Inside one the mobile clinics an elderly woman draped in black sits still on a chair as a doctor uses a stethoscope to listen to her heartbeat.
After a few seconds he takes a pen and paper and jots down a few words, handing over the prescription to his orderly who dispenses medicine to the woman free of charge.
Outside the queue is long and growing.
A young woman cradles her newborn baby girl and tries in vain to stop her crying with a pacifier.
“I have no milk to give her,” said the mother.
Iraq’s elite Counter-Terrorism Service has been spearheading a massive offensive launched in mid-October 2016 to retake Mosul, the country’s second city and last major militant bastion.
‘Not water, no jobs’
They recaptured the eastern side of the city in January and a push on west Mosul begun in mid-February has made steady progress despite fierce resistance.
According to the United Nations, a total of more than half a million civilians have been forced to flee their homes since the offensive on Mosul was launched.
The Iraqi immigration ministry has said more than 400,000 people have been displaced from west Mosul alone.
Authorities have been struggling to ease the hardships of displaced Mosul residents.
The lack of water is a major hurdle and Iraqis are complaining that even with supplies provided by the government there is never enough.

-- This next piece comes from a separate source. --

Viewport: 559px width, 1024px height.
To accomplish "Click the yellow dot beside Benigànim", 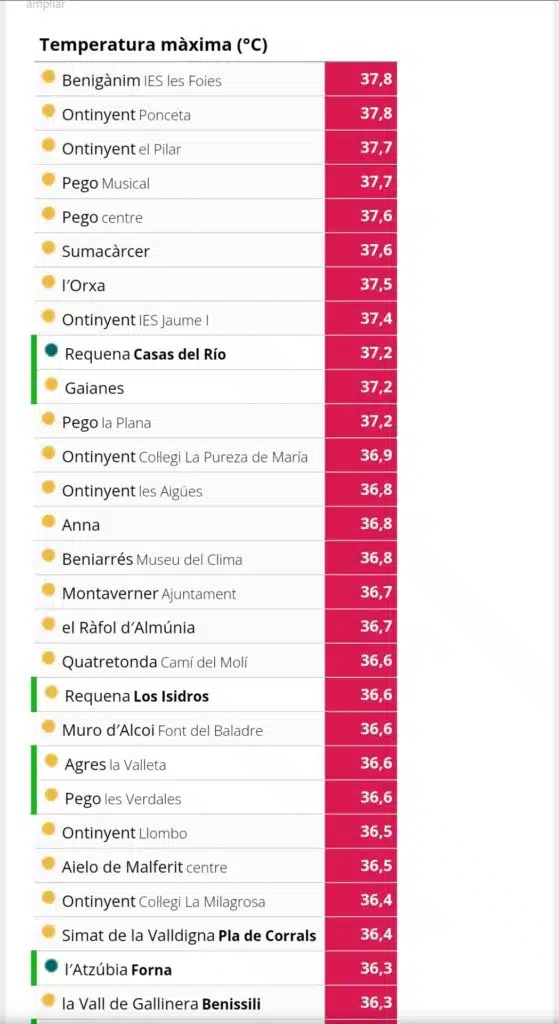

“We have had no water for two months. Not a drop. The taps are dry and our supplies have run out,” said Rai Mohamed Saleh, 21.
According to him, many families have to buy jerry cans from private suppliers, with a 17-litre plastic container costing them a steep 2,500 dinars (two US dollars).
“I am tiler by trade and Rai repairs air conditioners. But we are both unemployed. We’ve run out of money,” said Rai’s friend Omar.
The young man said that before the offensive on west Mosul he had work and earned the equivalent of $800 a month.
On the street nearby, west Mosul residents no longer ruled by the brutal regime of the Islamic State group try to get by as best as they could.
With the ban on cars in place, carts now rule the streets and used to transport goods as well as the elderly who cannot walk, while the lucky few ride bicycles or have donkey-drawn carts.